In fact, in midday trading Monday, the yield on the 10-year Treasury slid to 1.37%, a record low.

You could blame the decline in yields on Brexit and the rush to quality, safe-haven investments like U.S. Treasuries, but then you'd be missing the full story. Even before Brexit long-term U.S. rates were falling and since late January have remained under 2%.

"Rates will be low for a long time," says Rick Rieder, chief investment officer of global fixed income at BlackRock, who was one of several panelists discussing the bond market outlook at a recent UBS 2016 CIO Global Forum in New York.

Rieder said the yield on the 10-year Treasury note, which was trading at 1.48% when he spoke, could fall another 25 basis points given the "extraordinary" demand from overseas buyers post-Brexit.

Lower yields don't just mean less income for investors but also more risk if interest rates rise; bonds with lower coupons lose more value when rates rise.

'The downside of being wrong can be material," said Mike Swell, who is the co-head of global fixed income portfolio management at Goldman Sachs Asset Management. "Think about the potential for being wrong. It's not out of the question that in 2017 the Fed acts more aggressively [due to] a very tight  labor market in the U.S."

An aggressive Fed may not be out of the question for next year but seems to be more than unlikely this year, given Brexit and slowing economic growth in the U.S. and abroad.

Schwab's chief investment strategist, Liz Ann Sonders, in the firm's latest midyear market outlook, writes that weak growth in the U.S., coupled with "deteriorating financial conditions associated with …. Brexit" will keep the Fed on the sidelines for the remainder of the year.

Continued low global interest rates are "the biggest risk" now for U.S. bond investors, said Lyle Fitterer, head of tax-exempt fixed income at Wells Fargo Asset Management, at the UBS Forum.
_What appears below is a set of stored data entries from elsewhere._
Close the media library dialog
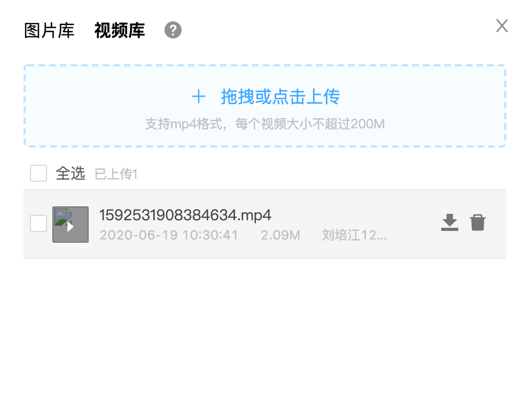 502,26
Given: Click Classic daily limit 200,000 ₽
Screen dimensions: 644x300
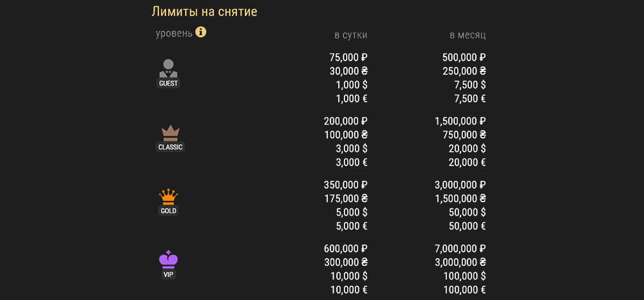Looking at the screenshot, I should pyautogui.click(x=345, y=120).
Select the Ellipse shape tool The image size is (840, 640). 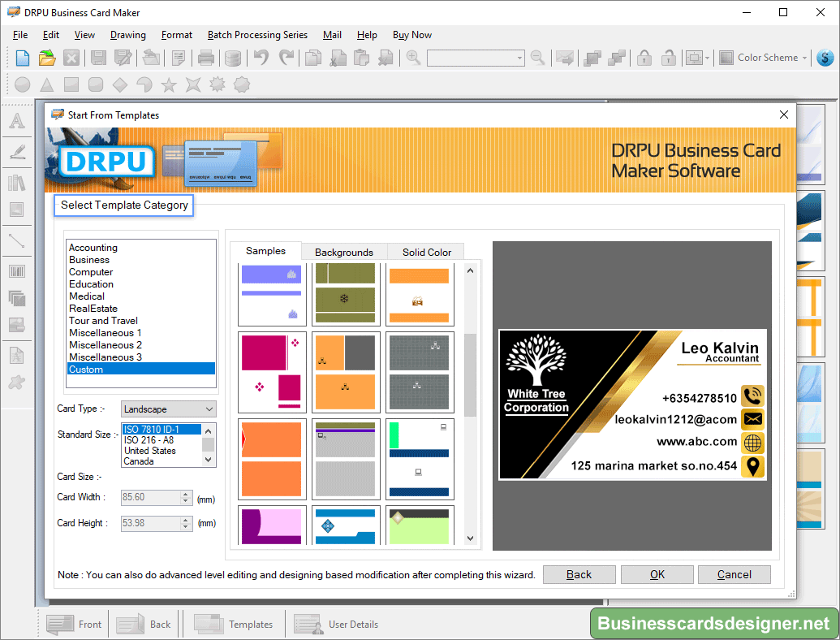click(x=22, y=84)
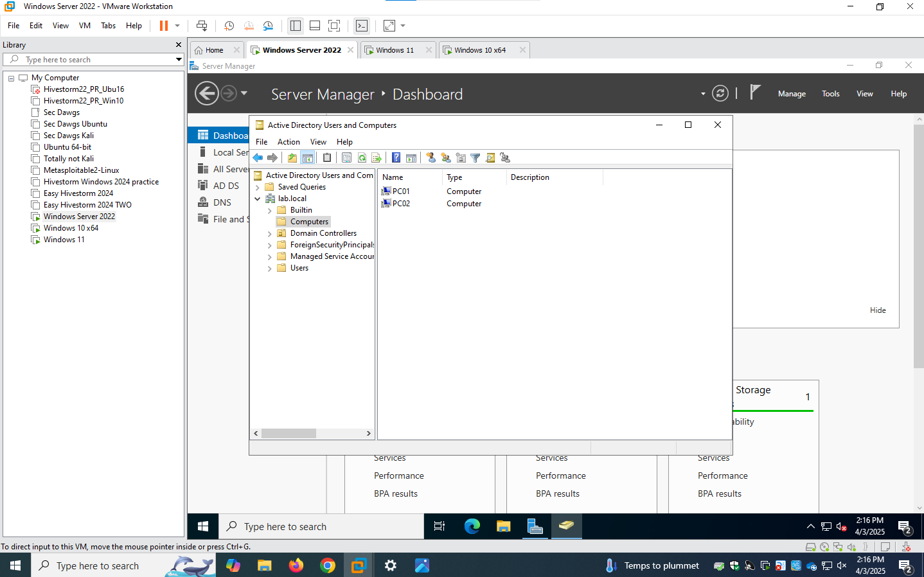
Task: Collapse the lab.local domain tree
Action: pos(258,198)
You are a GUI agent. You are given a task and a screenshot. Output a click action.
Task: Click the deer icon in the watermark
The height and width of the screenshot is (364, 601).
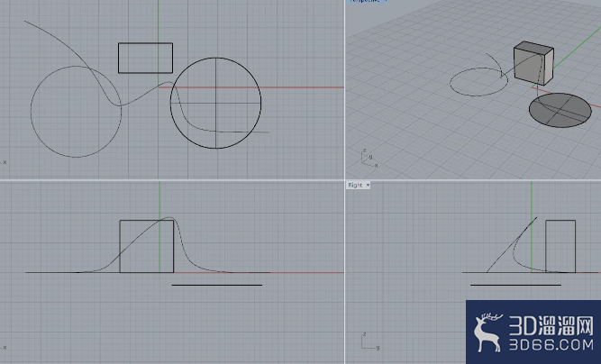(x=487, y=332)
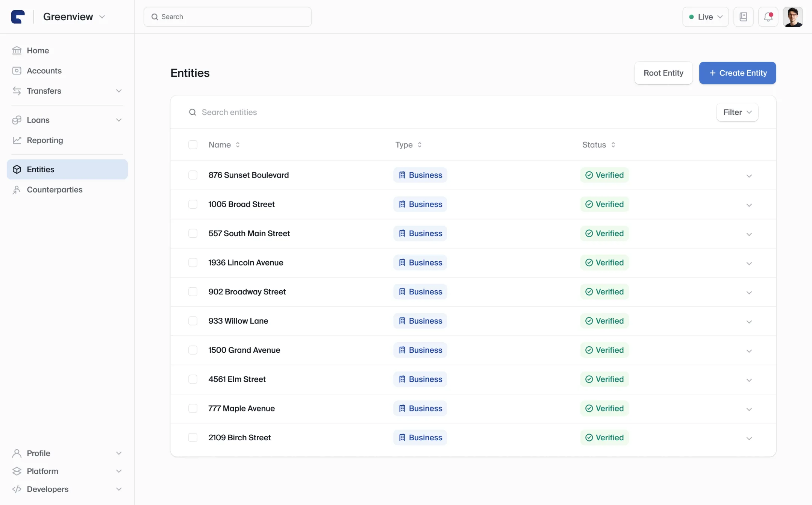Sort the table by Name column

[x=224, y=145]
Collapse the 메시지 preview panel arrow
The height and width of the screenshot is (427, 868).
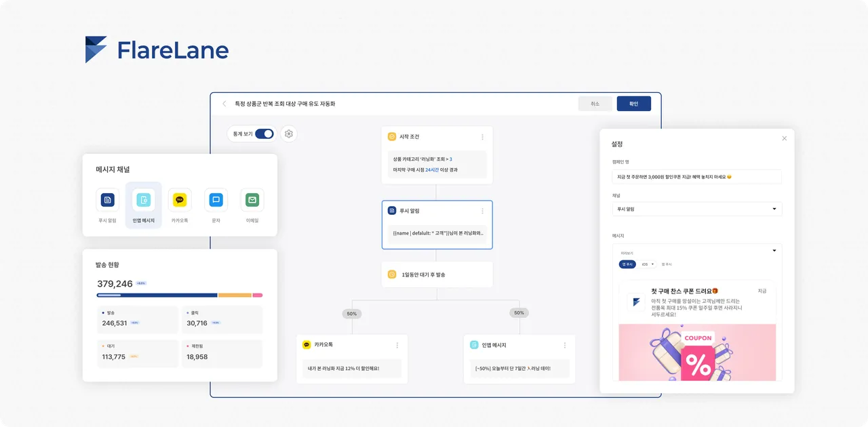coord(774,251)
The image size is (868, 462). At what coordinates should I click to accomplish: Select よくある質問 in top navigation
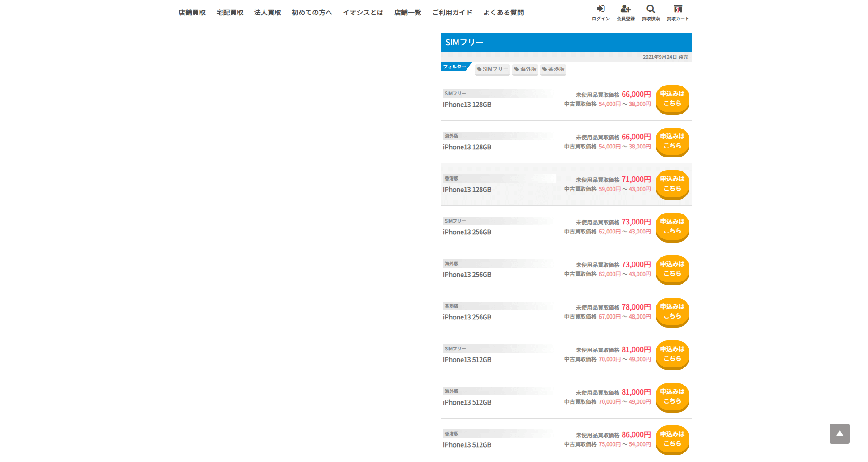503,13
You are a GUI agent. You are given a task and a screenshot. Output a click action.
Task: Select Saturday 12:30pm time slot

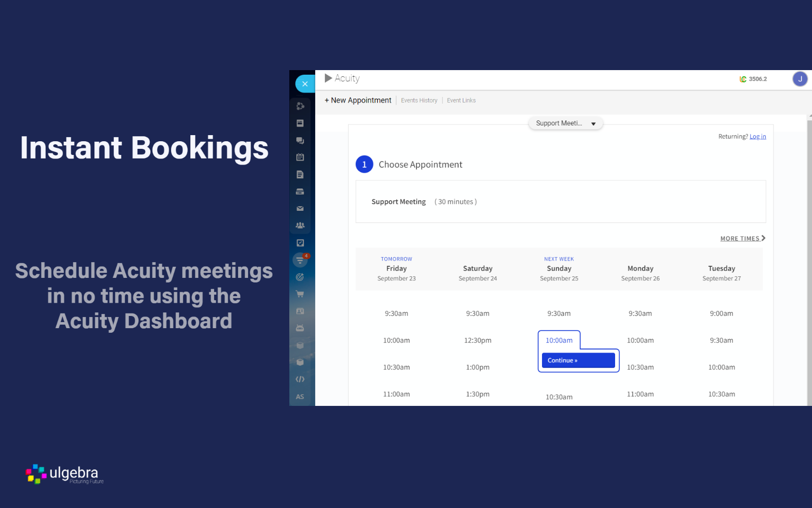click(x=478, y=340)
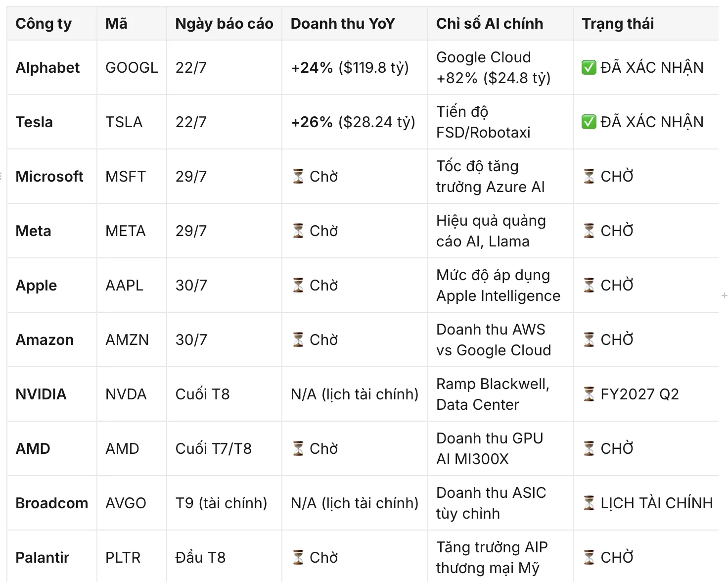Select the Trạng thái column header
Screen dimensions: 728x582
point(646,23)
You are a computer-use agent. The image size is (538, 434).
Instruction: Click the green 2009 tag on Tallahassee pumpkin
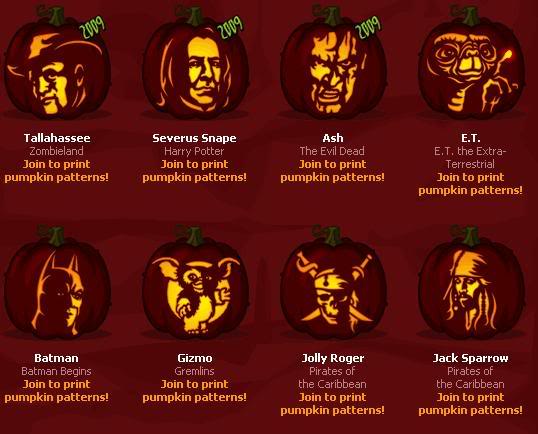pyautogui.click(x=92, y=27)
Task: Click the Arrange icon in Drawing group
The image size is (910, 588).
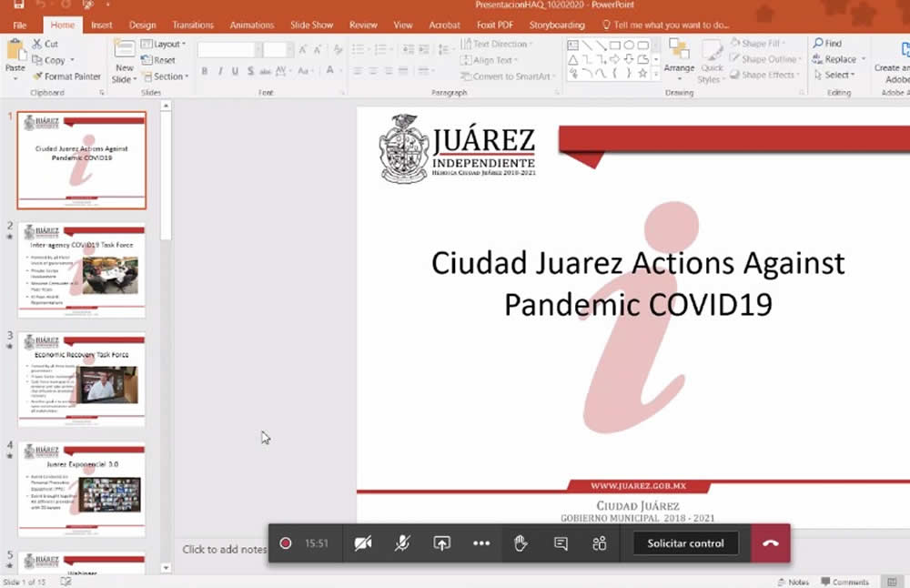Action: point(679,58)
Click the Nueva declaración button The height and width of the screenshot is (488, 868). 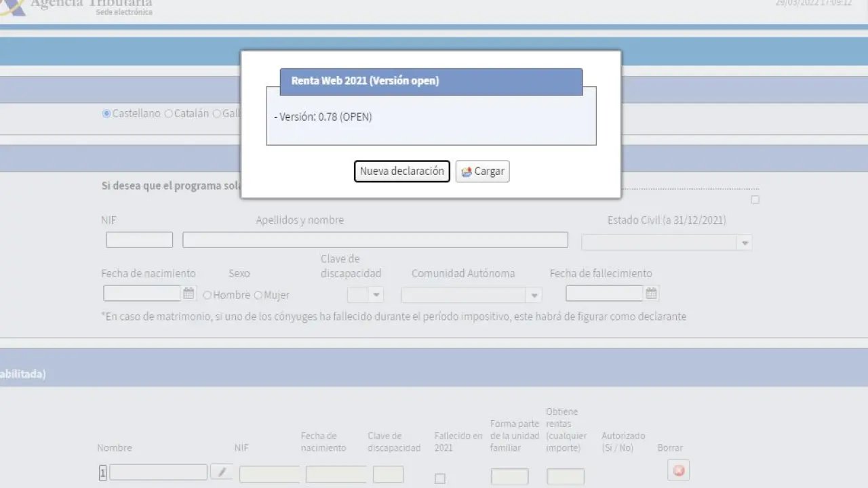(401, 171)
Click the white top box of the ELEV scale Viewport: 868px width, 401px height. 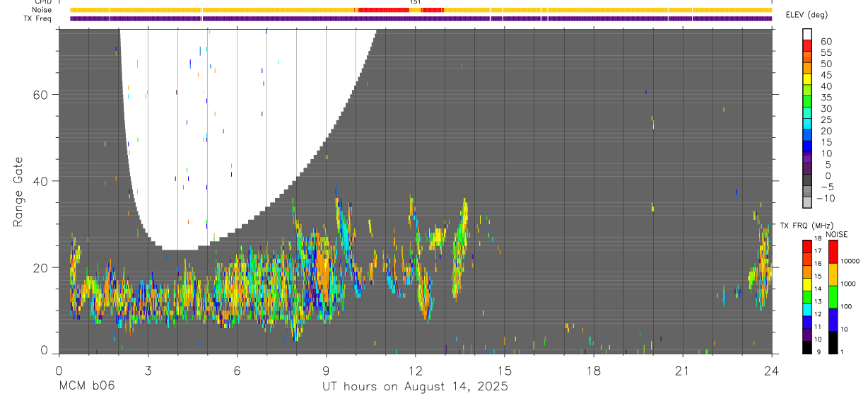pyautogui.click(x=807, y=34)
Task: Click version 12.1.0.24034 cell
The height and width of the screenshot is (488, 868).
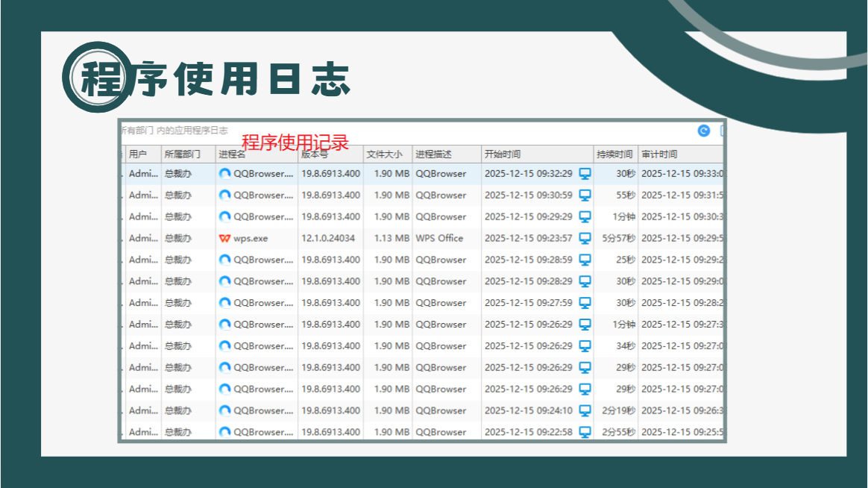Action: click(x=328, y=238)
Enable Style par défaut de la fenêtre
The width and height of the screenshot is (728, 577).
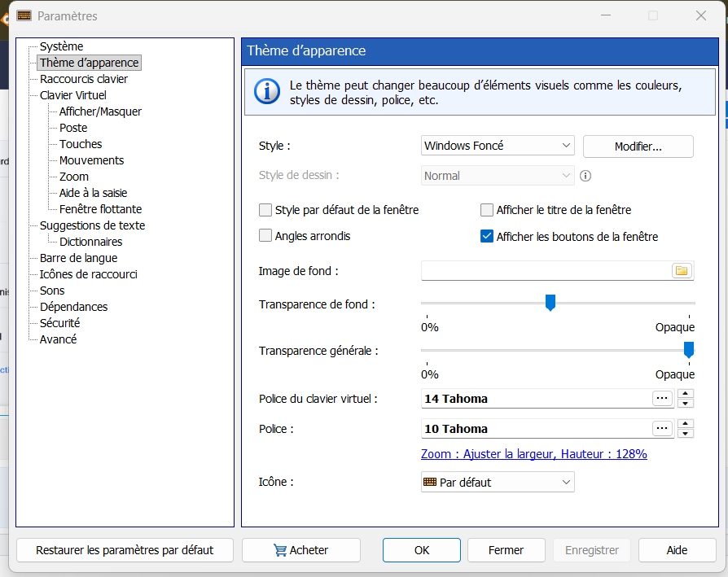[265, 210]
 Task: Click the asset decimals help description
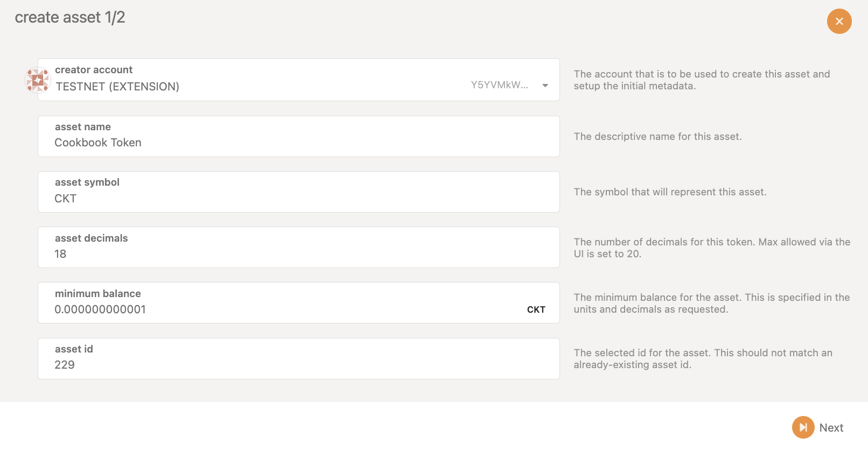coord(711,248)
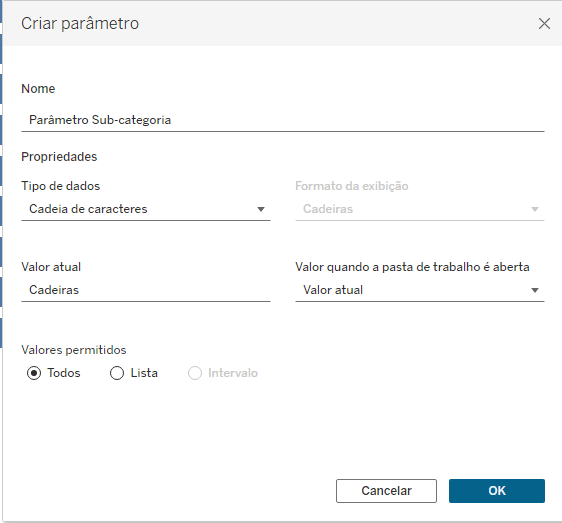Click the Tipo de dados label

(x=61, y=186)
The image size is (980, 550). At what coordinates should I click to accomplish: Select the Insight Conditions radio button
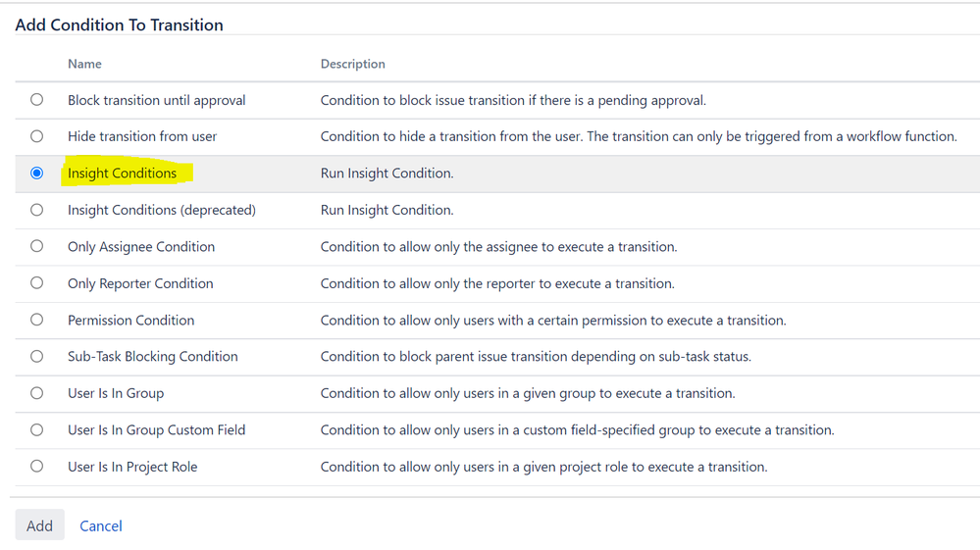coord(37,174)
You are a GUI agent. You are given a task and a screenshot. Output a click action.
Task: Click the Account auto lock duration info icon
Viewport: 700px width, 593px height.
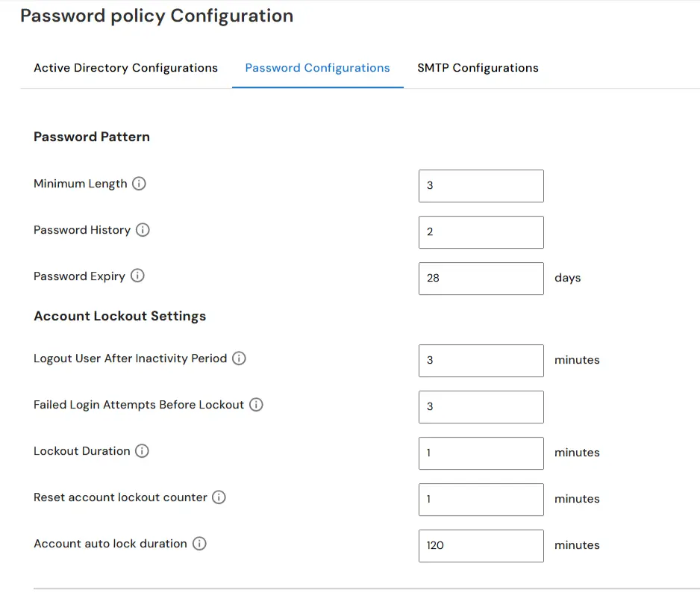pos(199,544)
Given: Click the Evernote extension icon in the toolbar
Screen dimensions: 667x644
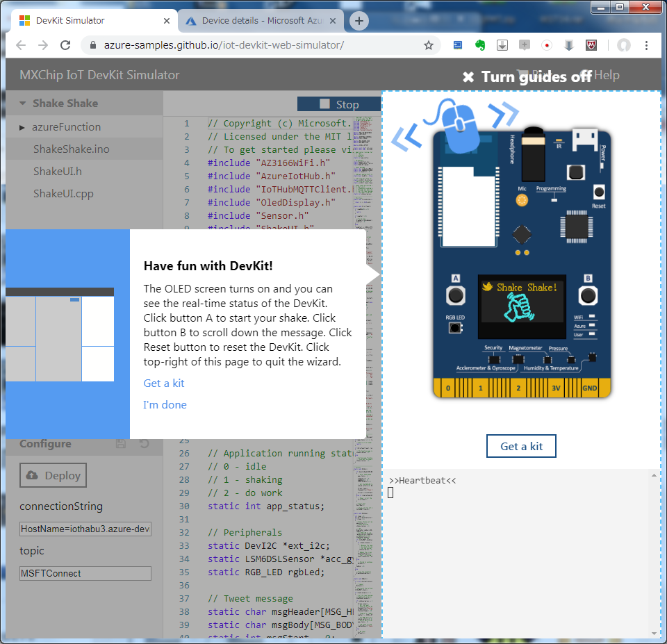Looking at the screenshot, I should (x=479, y=44).
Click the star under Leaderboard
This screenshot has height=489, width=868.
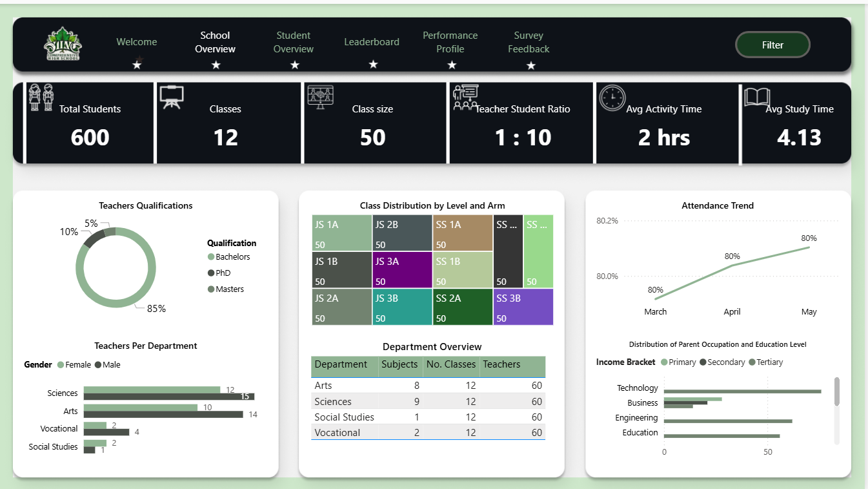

He noted that low rates are especially negative for the banking and insurance sectors so long as the yield curve — the difference in yields between short- and long-term debt — remains relatively flat.

But Fitterer is positive on the muni market which he said has been benefiting from strong demand, including purchases from foreign investors buying both taxable and tax-exempt munis. Even though those investors can't benefit from the higher tax-equivalent yields of tax-exempt bonds – because they're not U.S. taxpayers – they still earn a positive yield, which is higher than negative yields at home.

"Short-term munis are an especially "attractive" as a "place to hang out," says Fitterer, noting that there are "good credits" in some "bad" muni markets such as New Jersey and Illinois.

All the bond market panelists warned about chasing yield in the current low-yield market, as many have been warning for the past year. Higher yields expose investors to more credit risk, which may make sense when the outlook calls for a strong economy, but that's not the case now.

"We are in the late stage of the credit cycle" characterized by increasing leverage, narrower corporate profit margins and a growing irregularities, which are traditionally indicators of a future recession and raise concerns about companies keeping up with their debt obligations, said Goldman's Swell. Chasing yield "doesn't end well."

Rieder of BlackRock counseled bond investors to "diversify fixed income assets like crazy," making sure to collect some yield.